Par : Fatou Krubally
Le président sortant de la Cour suprême de Gambie, Hassan B. Jallow, a souligné que l’indépendance de la justice existe avant tout pour protéger les droits et les libertés des citoyens, insistant sur le fait qu’elle ne constitue pas un privilège accordé aux juges, mais une garantie fondamentale d’une justice équitable et impartiale.
Il s’exprimait lors de l’ouverture de la Conférence tripartite sur les Principes du Commonwealth (Latimer House), organisée à Banjul, qui a réuni des représentants de l’Exécutif, du Législatif et du Judiciaire autour du thème : « Défendre l’État de droit et l’équilibre démocratique ».

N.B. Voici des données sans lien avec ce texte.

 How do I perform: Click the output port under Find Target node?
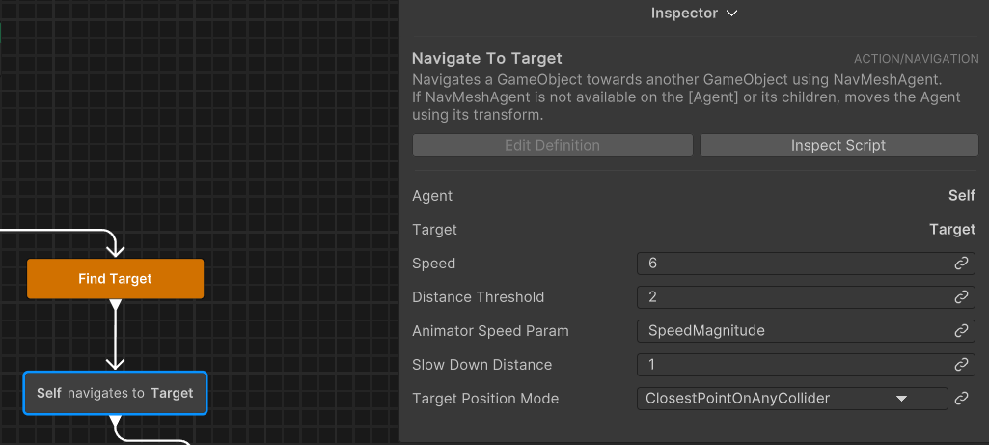click(x=115, y=305)
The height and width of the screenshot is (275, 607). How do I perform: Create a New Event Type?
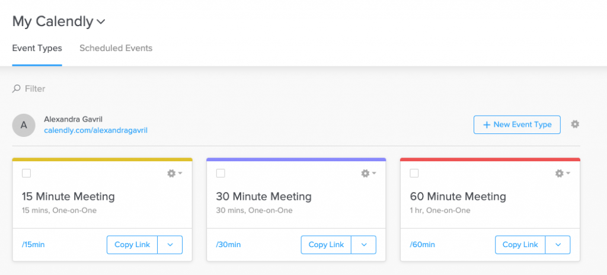click(517, 124)
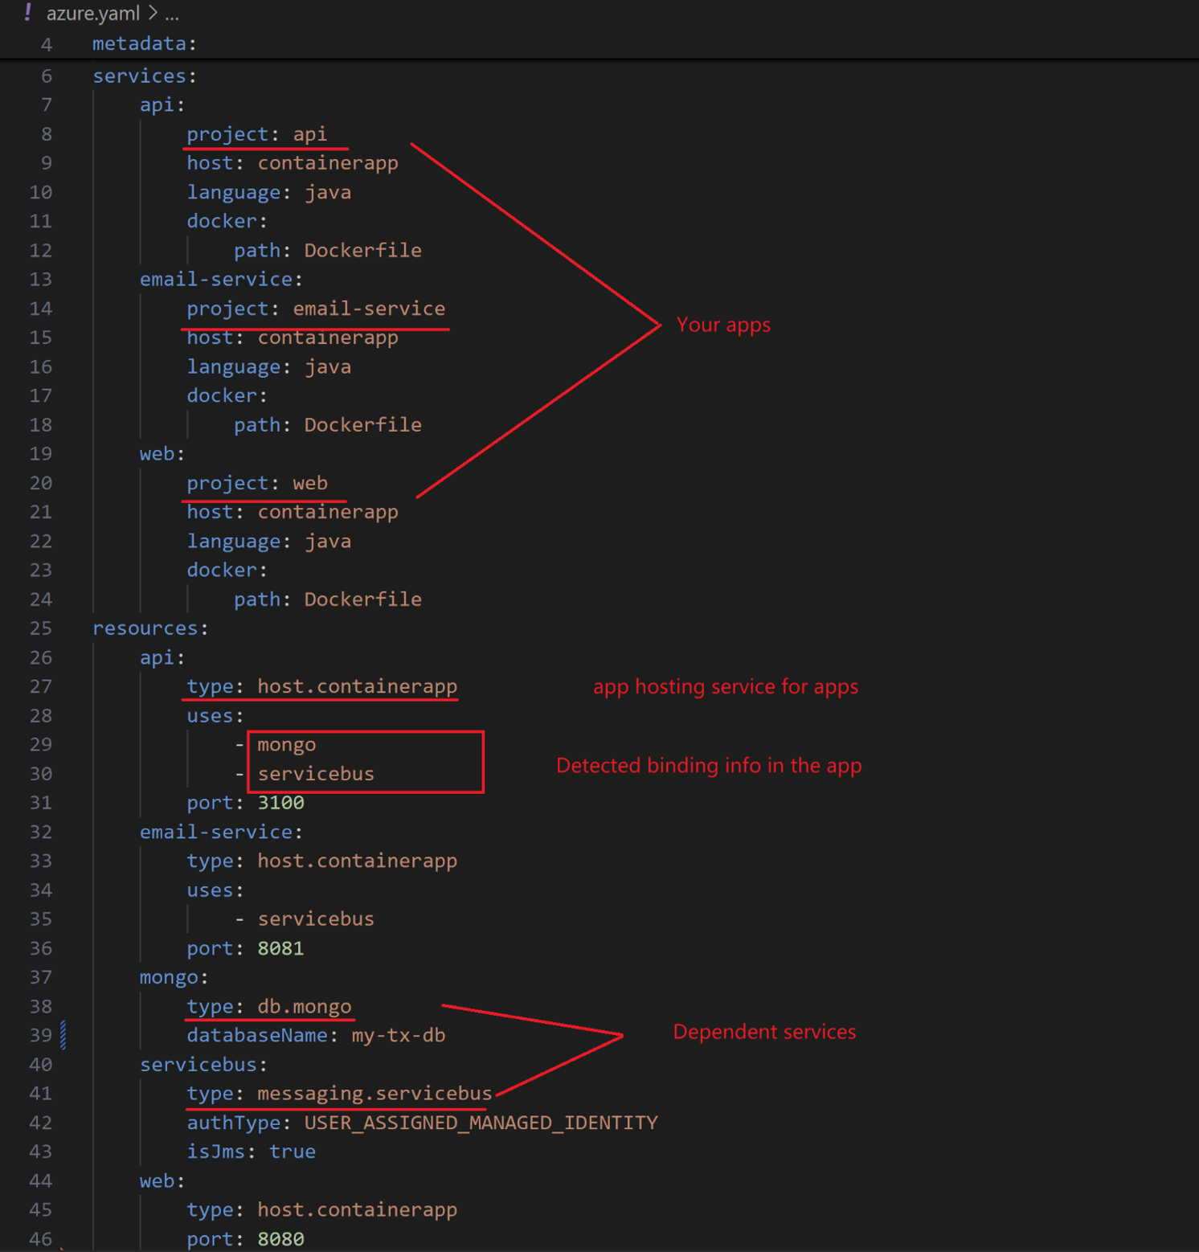Viewport: 1199px width, 1252px height.
Task: Click the YAML file icon in breadcrumb
Action: tap(28, 13)
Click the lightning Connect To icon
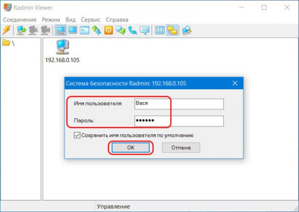The height and width of the screenshot is (212, 299). tap(6, 30)
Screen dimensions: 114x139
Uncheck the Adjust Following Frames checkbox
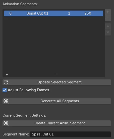point(5,90)
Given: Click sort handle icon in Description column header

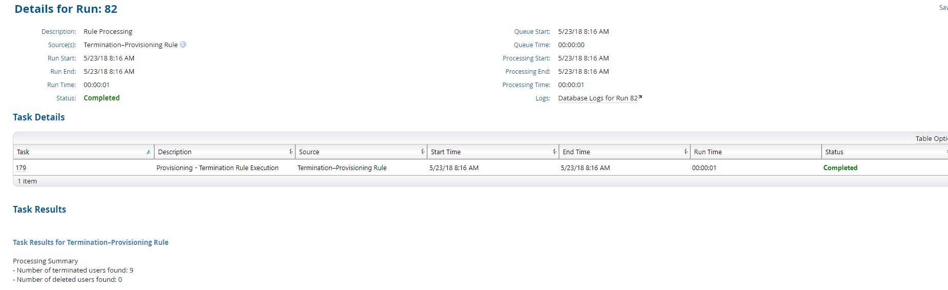Looking at the screenshot, I should point(291,152).
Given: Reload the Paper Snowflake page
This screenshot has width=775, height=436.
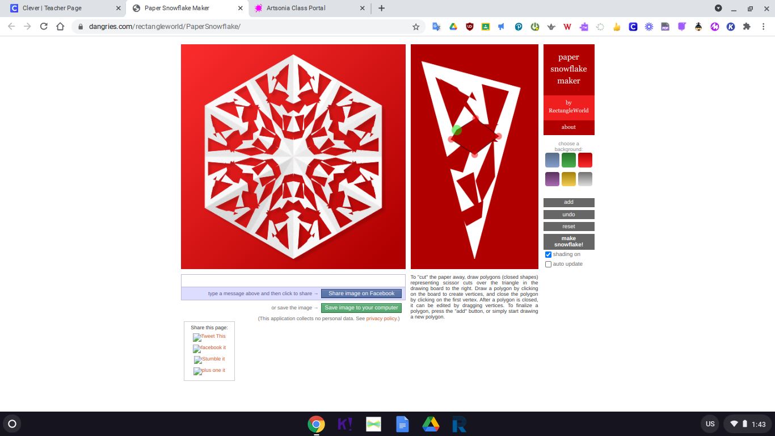Looking at the screenshot, I should pyautogui.click(x=44, y=27).
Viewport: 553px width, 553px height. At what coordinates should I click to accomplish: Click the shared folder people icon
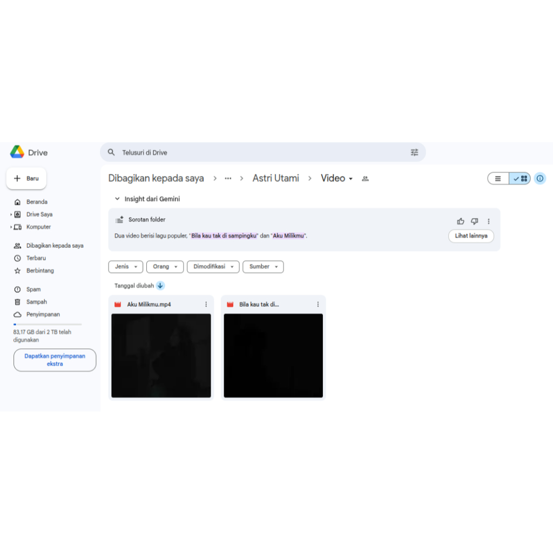[x=365, y=179]
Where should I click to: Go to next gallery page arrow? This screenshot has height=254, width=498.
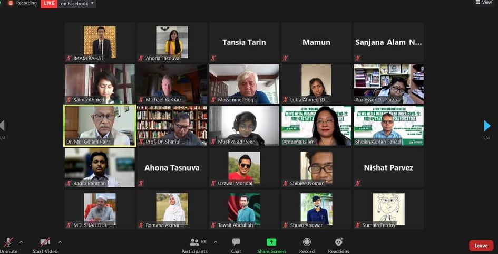click(x=487, y=126)
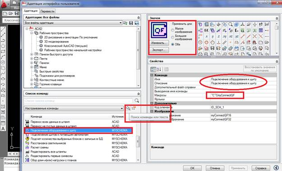Click the Экспорт button
This screenshot has height=171, width=282.
point(159,50)
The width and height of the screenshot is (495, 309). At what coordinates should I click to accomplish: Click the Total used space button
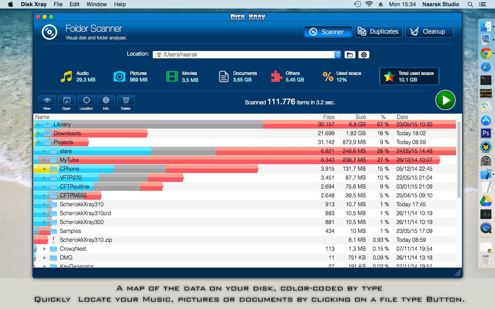click(409, 76)
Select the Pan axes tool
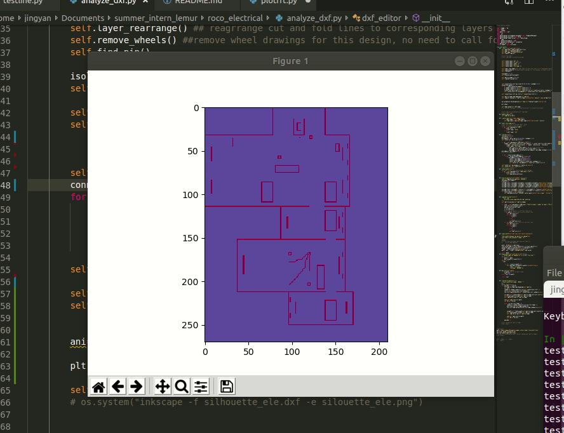The image size is (564, 433). tap(163, 386)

S’adressant au président Adama Barrow, au président de l’Assemblée nationale, Fabakary Tombong Jatta, à de hauts responsables gouvernementaux, aux membres du corps diplomatique ainsi qu’aux partenaires au développement, le président de la Cour suprême a qualifié cette conférence de plateforme importante pour renforcer la démocratie constitutionnelle et l’État de droit en Gambie.
Il a déclaré qu’un pouvoir judiciaire indépendant constitue l’un des piliers de la gouvernance démocratique, garantissant à chaque citoyen une égalité de traitement devant la loi.
« L’indépendance de la justice n’est ni un privilège accordé aux magistrats ni un avantage institutionnel dont bénéficie le pouvoir judiciaire », a déclaré le juge Jallow.
« Elle existe pour une raison fondamentale : protéger les droits et les libertés de toute personne qui comparaît devant les tribunaux. »
Il a ajouté que les citoyens, quels que soient leur statut social, leur appartenance politique, leur fortune, leur origine ethnique ou leur religion, doivent avoir la certitude que leurs affaires seront jugées de manière juste, impartiale et uniquement sur la base de la loi et des preuves présentées.
Le juge Jallow a indiqué que les Principes du Commonwealth (Latimer House) demeurent un cadre essentiel pour promouvoir la gouvernance démocratique, en encourageant chaque branche de l’État à exercer les responsabilités que lui confère la Constitution tout en respectant l’indépendance des autres.
Il a toutefois souligné que l’indépendance constitutionnelle ne doit pas être interprétée comme un isolement institutionnel, appelant à une coopération accrue entre l’Exécutif, le Législatif et le Judiciaire dans les limites fixées par la Constitution.
Le président de la Cour suprême a révélé que des efforts sont en cours pour créer un Forum des chefs des institutions de l’État afin d’institutionnaliser le dialogue entre les trois pouvoirs. Selon lui, cette initiative bénéficie du soutien du président Barrow, qui a rencontré plus tôt cette année le président de l’Assemblée nationale et le président de la Cour suprême pour approuver ce processus.
Le juge Jallow a indiqué que la conférence devrait s’achever par la signature d’un protocole d’accord entre les trois pouvoirs de l’État ainsi que par l’adoption d’un Plan d’action national destiné à renforcer leur coopération tout en préservant leur indépendance institutionnelle.
Il a enfin exhorté les participants à veiller à ce que les délibérations débouchent sur des réformes concrètes visant à renforcer la gouvernance, l’administration de la justice et la responsabilité démocratique en Gambie.